Generation of functional hPSC-derived brown and white adipose tissue in vivo. (a) HUES-9-derived MPCs were transduced with lenti-PPARG2 and after 2 weeks of differentiation collected and injected subcutaneously into RAG2; IL2γC double-knockout mice. Four to six weeks after the injection, prominent cell growth was visible at the injection site. This fat pad was collected, sectioned and stained. Top panels, bright-field morphology of the transplant sections (left); zoomed bright-field image of the transplant section (middle); immunohistochemistry overlay of stainings for nuclear marker DAPI (blue), staining with a human-specific nuclei marker MAB1281 (green) and staining with antibody against CEBPA (red; right).

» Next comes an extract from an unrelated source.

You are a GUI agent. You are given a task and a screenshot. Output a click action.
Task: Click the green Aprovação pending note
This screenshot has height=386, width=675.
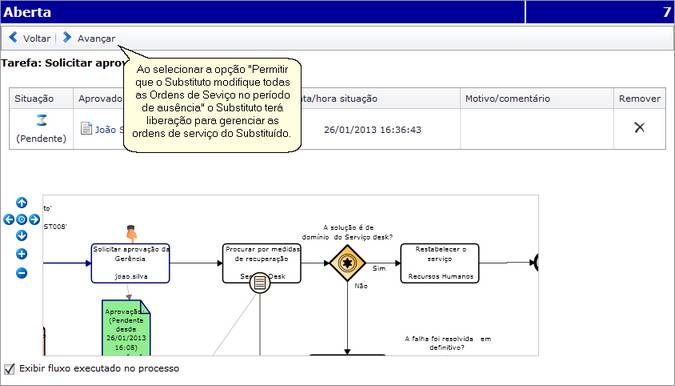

Bottom panels, staining with nuclear marker DAPI (left), staining with a human-specific nuclei marker MAB1281 (middle) and staining with antibody against CEBPA (right). (b) HUES-9-derived MPCs were transduced with a combination of lenti-PPARG2, lenti-CEBPB and lenti-PRDM16 and transplanted and collected as described above. Specimens were sectioned and adjacent slides were stained with UCP1 and MAB1261, a human-specific nuclei marker (all images ×200 magnification). (c) Left, FDG intensity. Middle, PET image of mouse skin with transplants from HUES 9 MPC (PPARG2), HUES 9 MPC (PPARG2–CEBPB–PRDM16) and control 3T3-F442A cells. Right, the corresponding bright-field image of mouse skin with transplants from HUES 9 MPC (PPARG2), HUES 9 MPC (PPARG2–CEBPB–PRDM16) and control 3T3-F442A cells.